The right sided vascular pedicle is twisted with areas of GRE blooming suggesting hemorrhagic components within. The right ovary is mildly bulky and located in abnormal position , antero-superior to bladder.
Within the left ovary there is a well defined, unilocular, fluid signal cyst.
The uterus, cervix and vagina are normal.
Initial ultrasound in this premenopausal woman had demonstrated bilateral adnexal cystic lesions (not shown here). Subsequent MRI shows torsion of right ovarian pedicle with abnormally located right ovary and a large para ovarian cyst. The para-ovarian cyst and ovarian pedicle showed hemorrhagic components. Another large cyst was detected to arise from left ovary.

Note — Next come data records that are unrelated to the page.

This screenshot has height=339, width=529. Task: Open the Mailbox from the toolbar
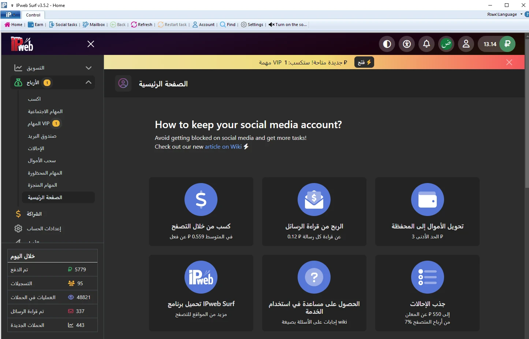[x=93, y=25]
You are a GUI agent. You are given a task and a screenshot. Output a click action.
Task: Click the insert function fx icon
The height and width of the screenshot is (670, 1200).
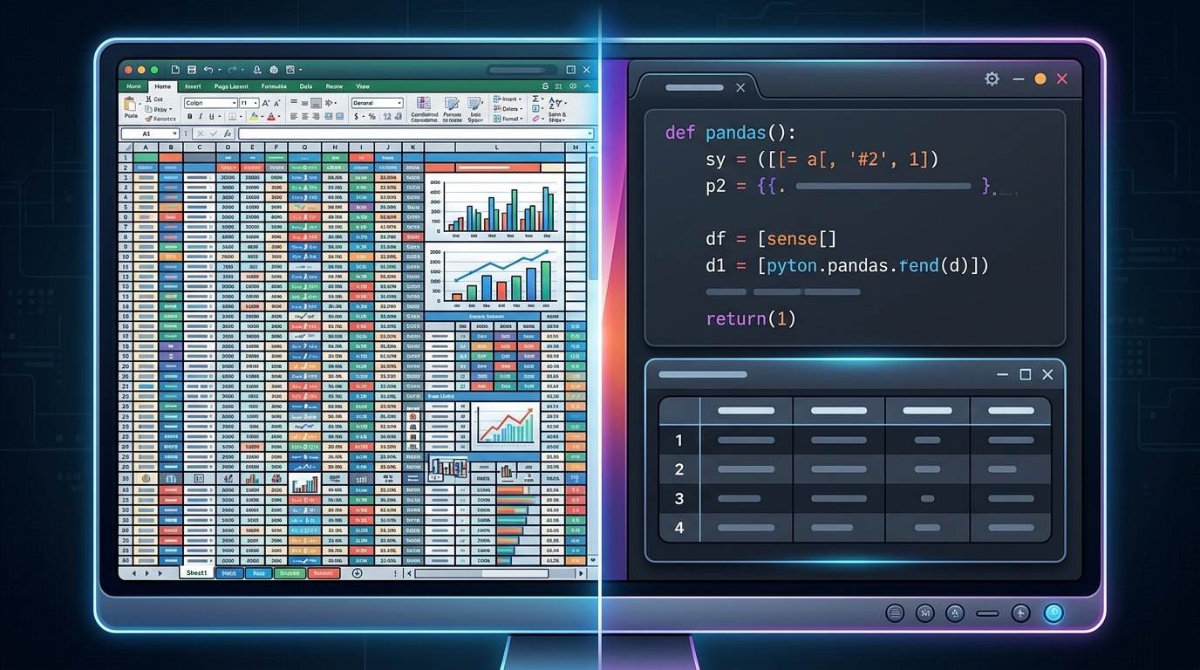pyautogui.click(x=228, y=133)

The patient underwent laporoscopic right ovarian cystectomy, right salpingectomy, left ovarian cystostomy and left fimbrial cystectomy.
Ovarian torsion is a common cause of sudden onset abdominal pain and torsion with ovarian mass is also described in literature. Isolated twisting of ovarian pedicle and torsion of para-ovarian cyst is relatively uncommon and usually presents in reproductive age group.
Ultrasound is the most common first line investigation, however MRI of pelvis is very helpful in demonstrating torsion of vascular pedicle as we can see in this case.